### Task item:
Your copy starts at the line containing "Impressum (478, 1887)" and ends at the last line below. Copy exactly, without pictures.

### Input records:
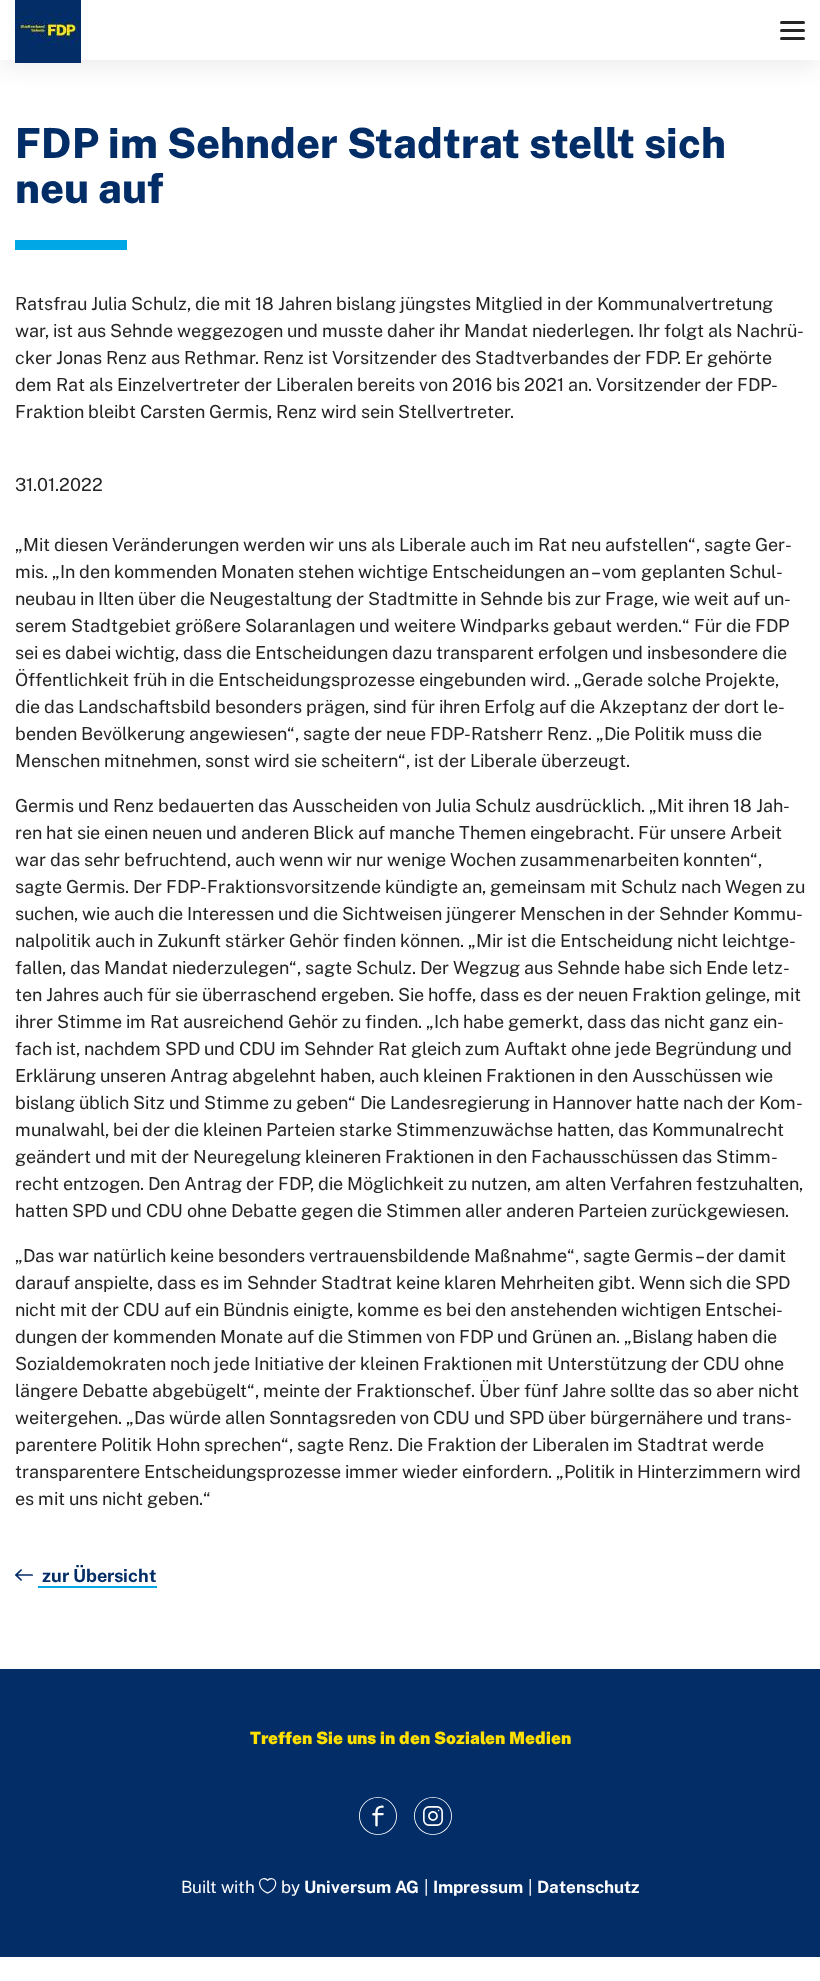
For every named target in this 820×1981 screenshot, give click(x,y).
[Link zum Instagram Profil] (432, 1815)
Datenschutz (588, 1887)
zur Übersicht (97, 1575)
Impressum (478, 1887)
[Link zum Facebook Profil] (377, 1815)
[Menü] (792, 30)
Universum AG (361, 1888)
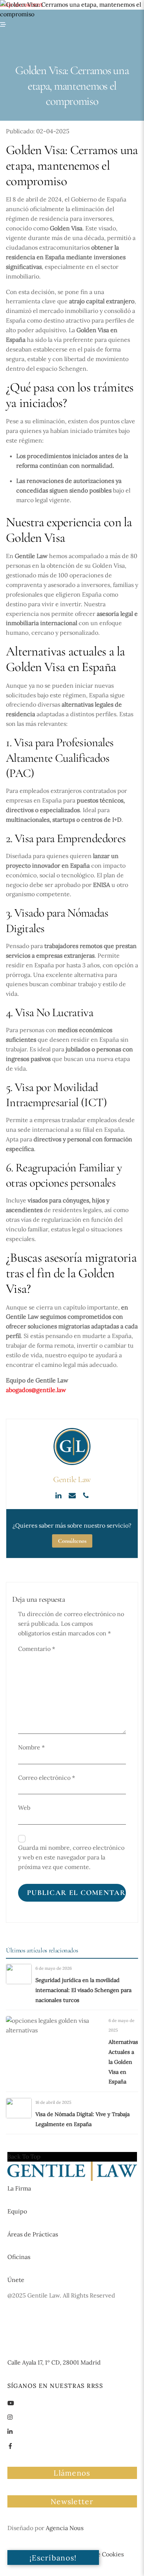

### Worked solution:
Impressum (478, 1887)
[Link zum Facebook Profil] (377, 1815)
[Menü] (792, 30)
Universum AG (361, 1888)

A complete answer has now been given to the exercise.